PROBLEM DETAILS> Return the stretch of the data from the line containing "Complementos pelo (240, 1203)" through the end, unchanged and with nothing else.

= = = =

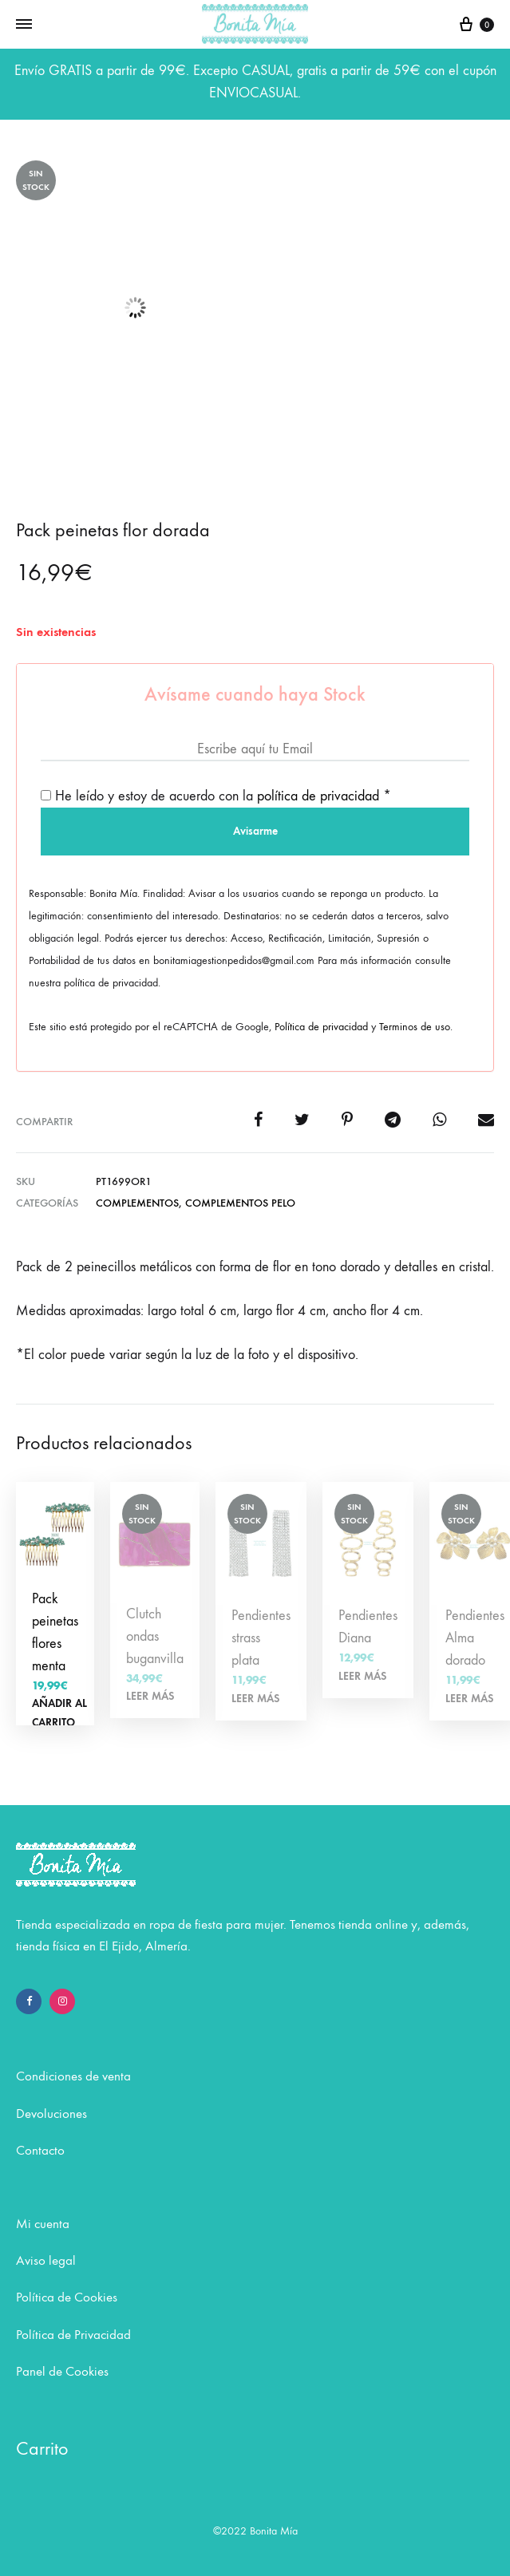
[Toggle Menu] (24, 25)
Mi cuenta (42, 2224)
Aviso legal (46, 2261)
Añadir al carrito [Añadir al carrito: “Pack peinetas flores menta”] (59, 1713)
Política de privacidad (321, 1026)
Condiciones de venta (73, 2076)
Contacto (40, 2151)
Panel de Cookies (62, 2372)
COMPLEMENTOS (137, 1203)
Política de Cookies (66, 2297)
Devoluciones (51, 2114)
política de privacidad (318, 796)
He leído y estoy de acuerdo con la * (216, 796)
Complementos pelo (240, 1203)
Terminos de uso (414, 1026)
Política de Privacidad (73, 2335)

= = = =

FINISHED ANSWER>
Complementos pelo (240, 1203)
Terminos de uso (414, 1026)
Política de Privacidad (73, 2335)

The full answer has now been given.